Data items:
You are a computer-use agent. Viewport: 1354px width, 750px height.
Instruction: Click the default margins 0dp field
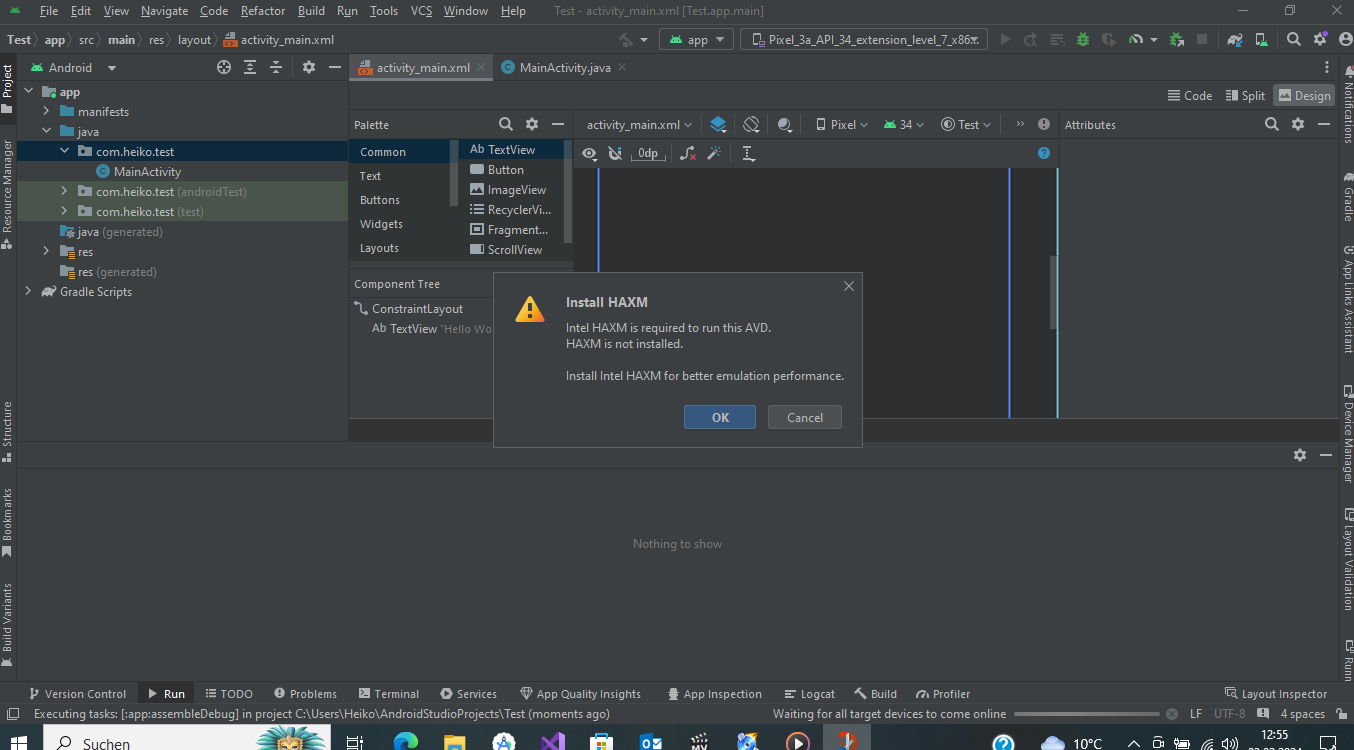point(649,153)
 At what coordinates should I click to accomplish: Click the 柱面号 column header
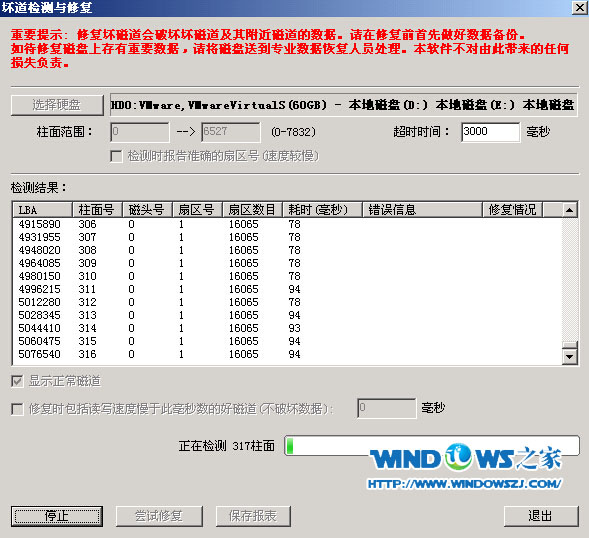click(x=97, y=210)
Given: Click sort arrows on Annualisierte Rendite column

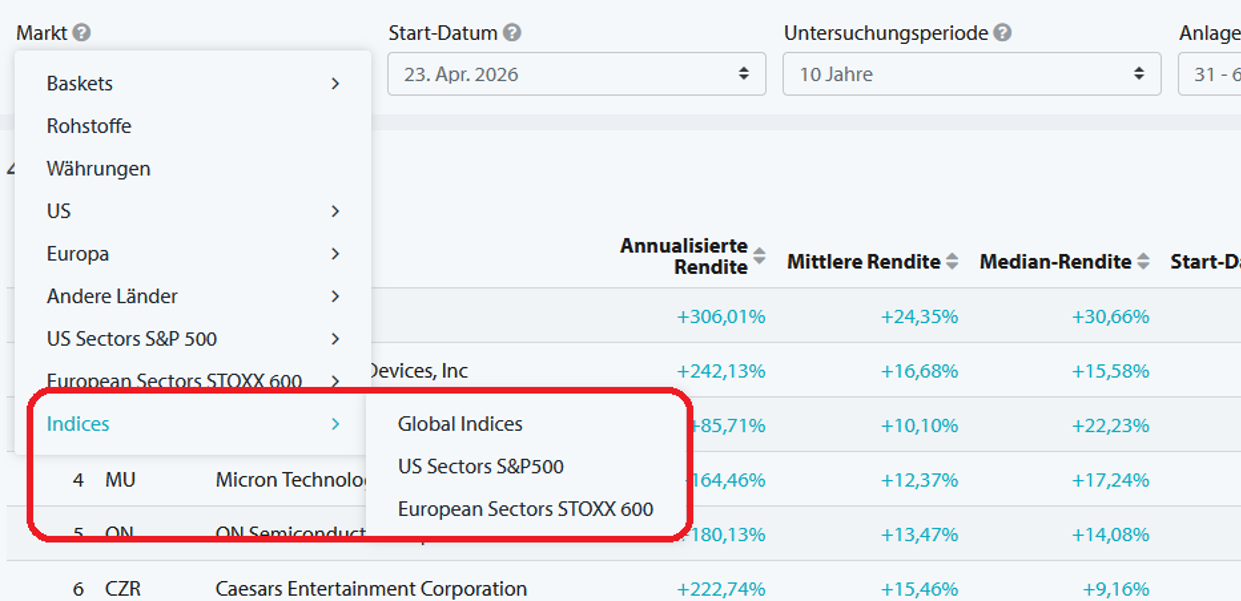Looking at the screenshot, I should tap(761, 253).
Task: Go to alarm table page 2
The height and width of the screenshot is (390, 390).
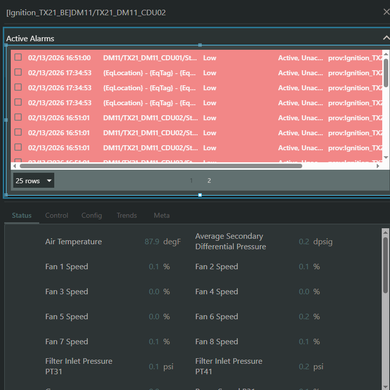Action: tap(209, 181)
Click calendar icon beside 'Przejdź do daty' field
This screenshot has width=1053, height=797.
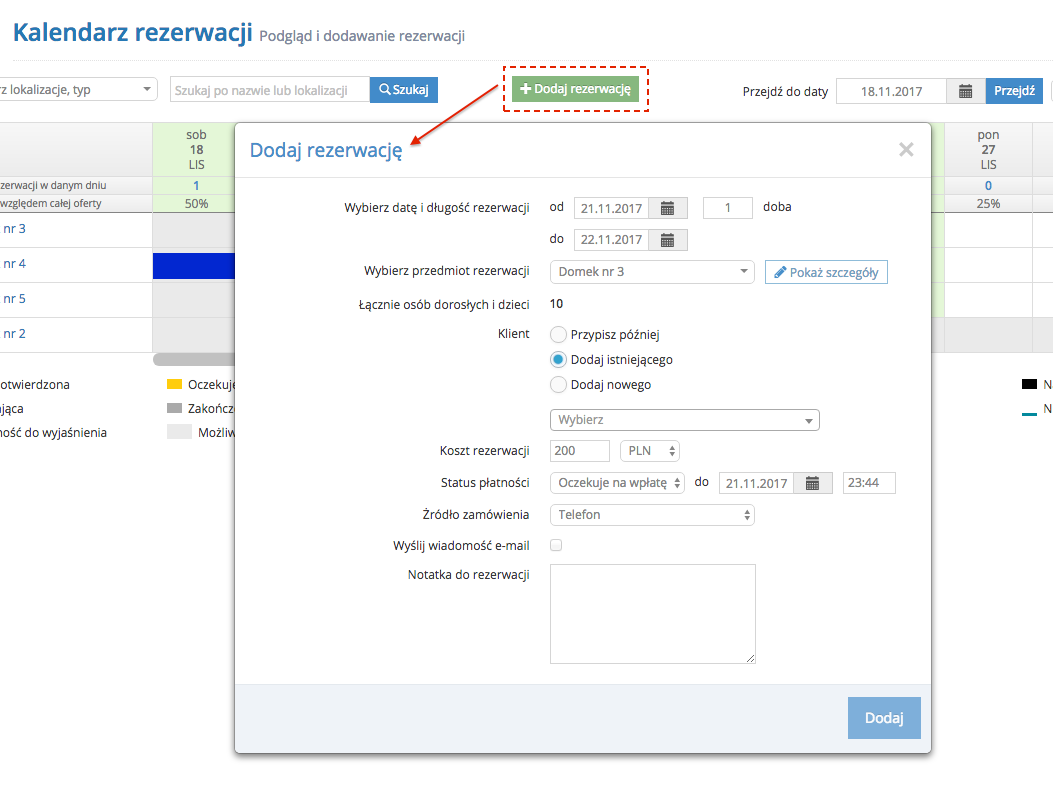(965, 91)
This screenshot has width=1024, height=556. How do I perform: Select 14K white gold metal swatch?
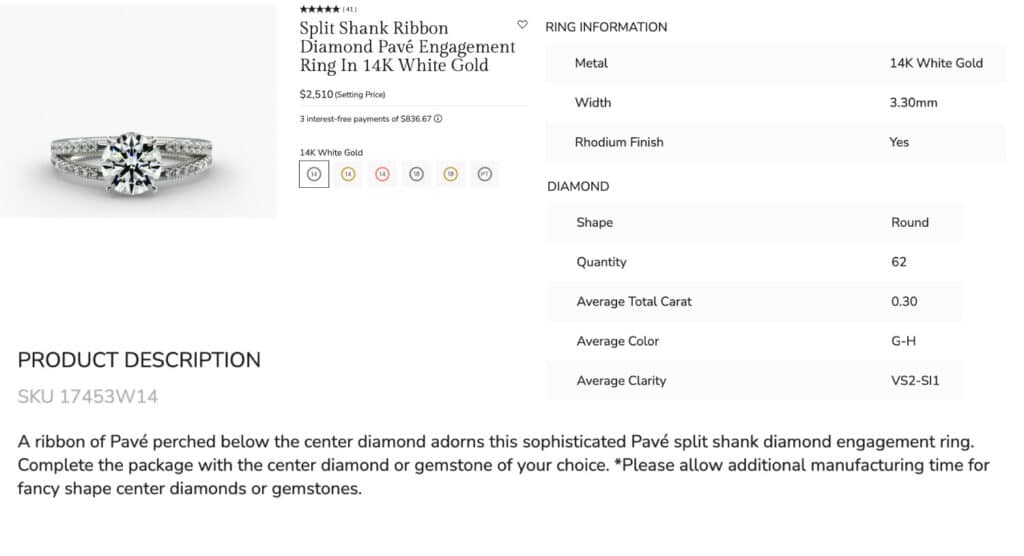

**YOUR GOAL:**
Write out the entries above verbatim, without pictures.

**SOLUTION TO THE EXERCISE:**
You are a computer-use agent. Viewport: 1354px width, 750px height.
Instruction: Click the default margins 0dp field
point(649,153)
 At what coordinates should I click to accomplish: Click the 柱面号 column header
click(x=97, y=210)
Given: Click sort arrows on Annualisierte Rendite column

Looking at the screenshot, I should tap(761, 253).
Task: Go to alarm table page 2
The height and width of the screenshot is (390, 390).
Action: tap(209, 181)
Click calendar icon beside 'Przejdź do daty' field
This screenshot has width=1053, height=797.
(965, 91)
This screenshot has width=1024, height=556. How do I perform: Select 14K white gold metal swatch?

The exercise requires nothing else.